Desde muy joven, entre cigarro y cigarro, libro y libro, se fue envenenando de nicotina y literatura. La primera aún no le ha pasado factura. La segunda sí: es un letraherido. Tuvo que acabar dando a la imprenta, venciendo su natural discreción y pudor, algunas de las páginas que llevaba dentro: vivencias, quebrantos, memoria, nombres y escenarios. Biografía sentimental.
Ya de estudiante dedicaba casi tanto tiempo a la novela y poesía como a los libros de texto. Entre Ducados y Ducados, iba tomando notas, subrayando libros, confeccionando fichas de los grandes de la literatura. ¿Para qué? ¿Pensaba dedicarse profesionalmente a la enseñanza de la filología o escribir algún manual sobre la materia? No. Entre tanto estudiaba Derecho. Pero la vocación literaria ya estaba ahí.

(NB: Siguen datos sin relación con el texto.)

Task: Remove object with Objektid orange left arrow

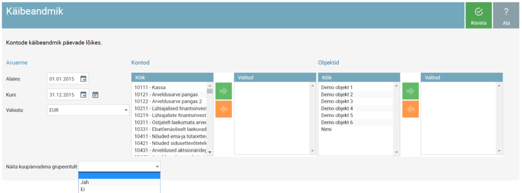Action: click(x=410, y=109)
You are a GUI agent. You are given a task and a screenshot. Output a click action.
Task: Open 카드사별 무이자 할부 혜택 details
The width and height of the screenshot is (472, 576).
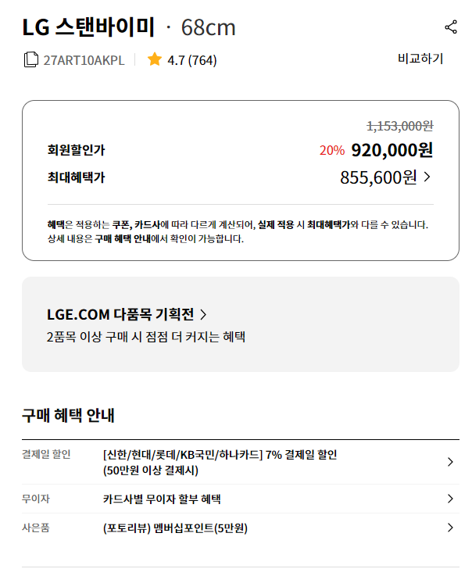[162, 499]
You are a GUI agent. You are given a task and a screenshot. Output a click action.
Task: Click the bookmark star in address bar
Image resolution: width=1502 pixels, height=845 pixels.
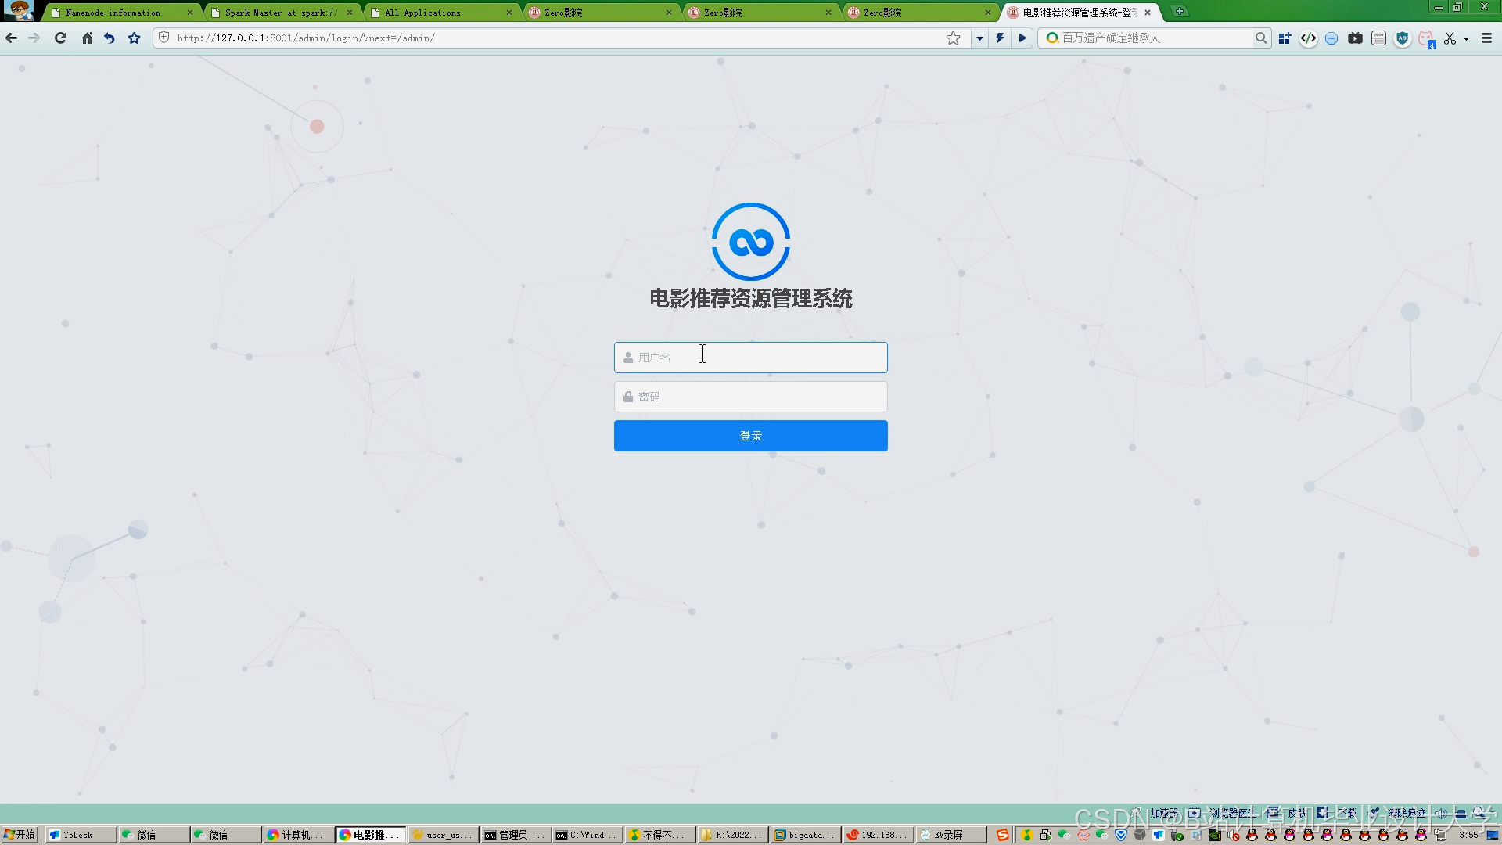click(x=953, y=38)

Años después se dedicó a la judicatura, y entre Valladolid, Rioseco, San Vicente de la Barquera, sentencias, campo, jardinería, encuadernación y biblioteca, ha ido trazando un camino biográfico y literario, “el circulo de su sombra” como él se refirió al bisabuelo Benito Valencia Castañeda, titulando así el capítulo que le dedica en El fulgor de la ceniza.

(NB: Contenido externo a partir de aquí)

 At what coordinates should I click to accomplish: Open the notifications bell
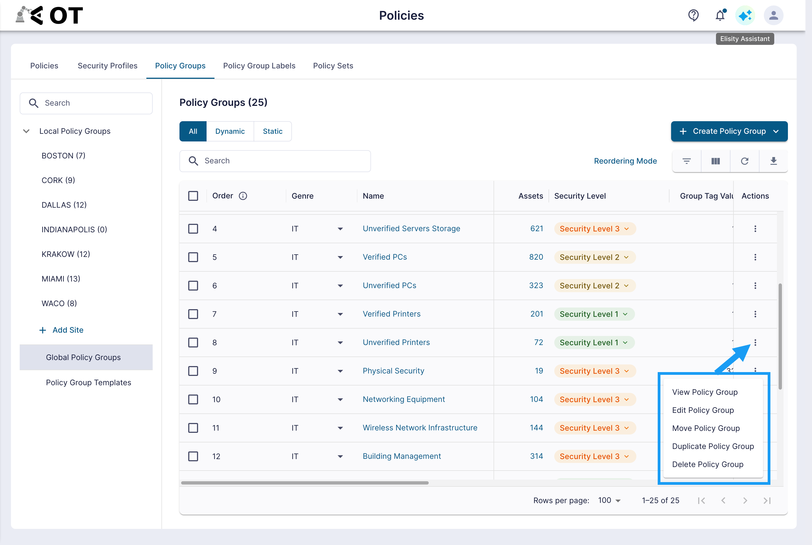(x=720, y=15)
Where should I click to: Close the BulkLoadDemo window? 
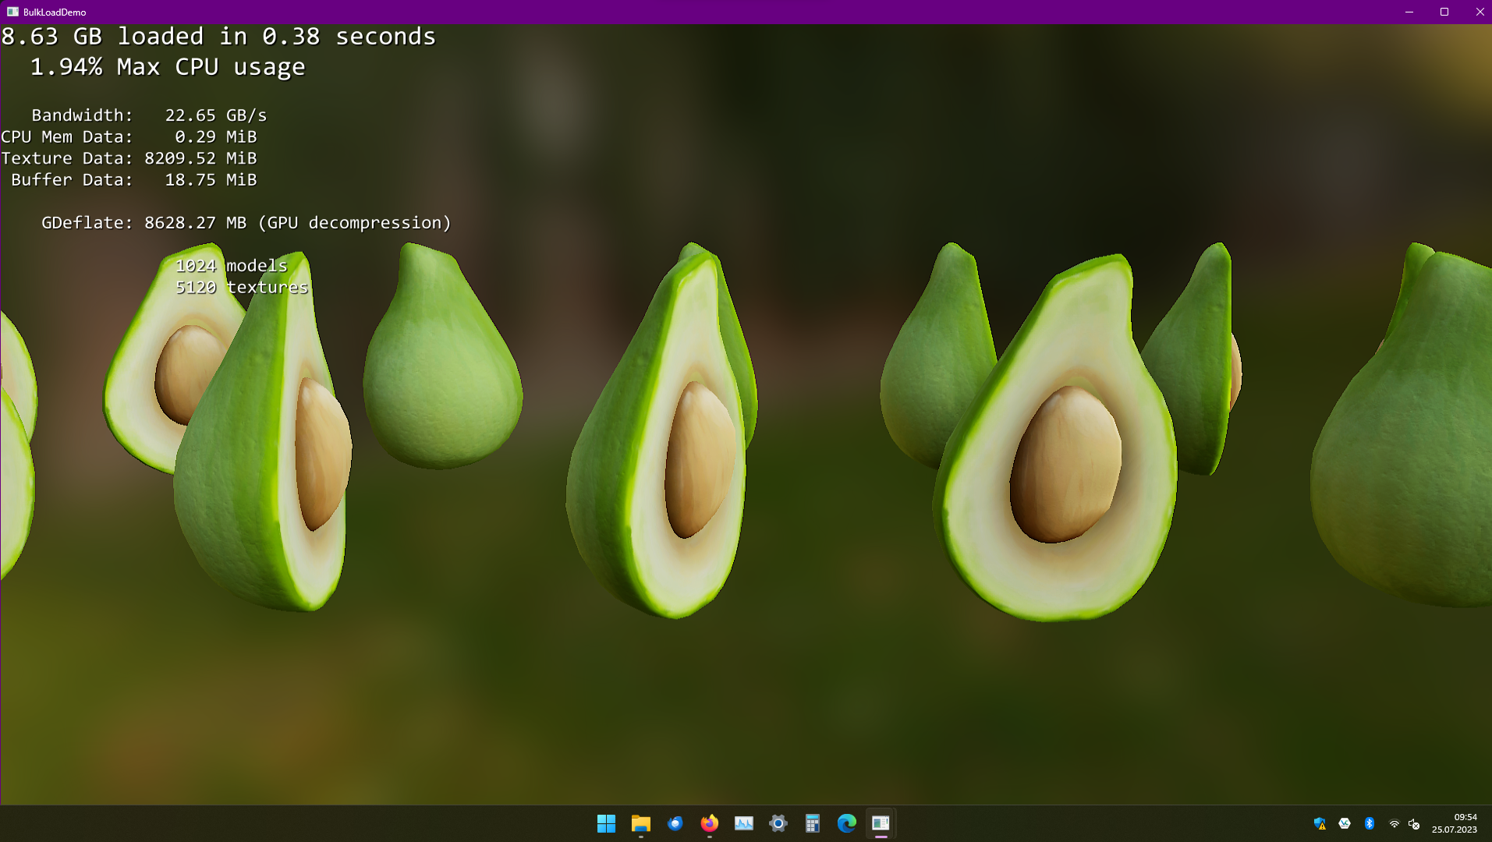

Sus primeras entregas a la imprenta fueron artículos en prensa. Jaleados por gente con buen criterio (F.J. Martín Abril llegó a decir de alguno que era merecedor del premio Mariano de Cavia), le dieron a conocer, confianza y relaciones. Durante años fue miembro del jurado del premio de novela Ateneo de Valladolid. Y llegaron los libros: Ensayo general; Cuando la noche; Semana Santa en Rioseco; El fulgor de la ceniza.

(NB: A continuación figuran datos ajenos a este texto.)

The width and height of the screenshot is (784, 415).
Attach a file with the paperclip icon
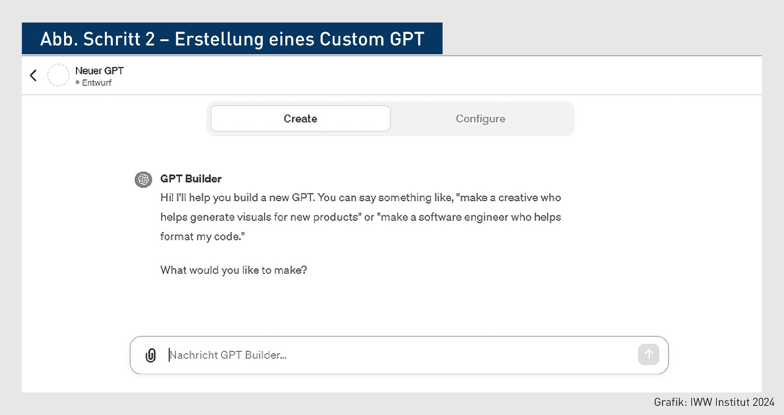click(151, 355)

De su poesía ha escrito Luis Ángel Lobato: “La poesía de Fernando Pizarro es intimista y conceptual, donde el esmero de la elección de cada palabra es determinante. En su estética se aúnan la depuración de los términos y las imágenes sorprendentes; la cotidianidad vital y la abstracción más intelectual”.
Sobre El fulgor de la ceniza escribió Diego Fernández Magdaleno en su blog Las palabras del agua, el 30 de diciembre de 2011: “(…) Por eso ha logrado un libro excepcional en el que no sólo está su vida y la de los personajes que menciona: también está la nuestra, agitándose entre las líneas”. Y más adelante: “(…) También por eso es tan emocionante para mí este libro: porque es necesaria una sensibilidad y un talento como los de Fernando Pizarro para hacernos participes a todos de lo que en principio es una experiencia singular: una prosa precisa, cincelada y, simultáneamente, poética y libre, siempre limpia y expresiva, ajena a los tópicos, conmovedora y rigurosa”.
Hay un mérito oculto en Fernando. La lectura, -obligada profesionalmente- de cientos de páginas de infecta prosa jurídica, cuyos autores desprecian/despreciamos, a veces, las invocaciones de Gracián, lo bueno si breve…, y Juan Ramón Jiménez, ¡inteligencia, dame el nombre exacto de las cosas!; esas lecturas, decía, no han contaminado su prosa. Debe de tener algún secreto antivirus mental. O tal vez sea resultado del dialogo frecuente con los árboles, la buena literatura o, como dijera Paul Valery, que “la sintaxis es una facultad del alma”.
Se ha quitado del tabaco. Dice que también ha colgado definitivamente la pluma. No sé; ya me engañó una vez con esto. Veremos si cuenta algo al respecto en la charla del próximo domingo en el Casino.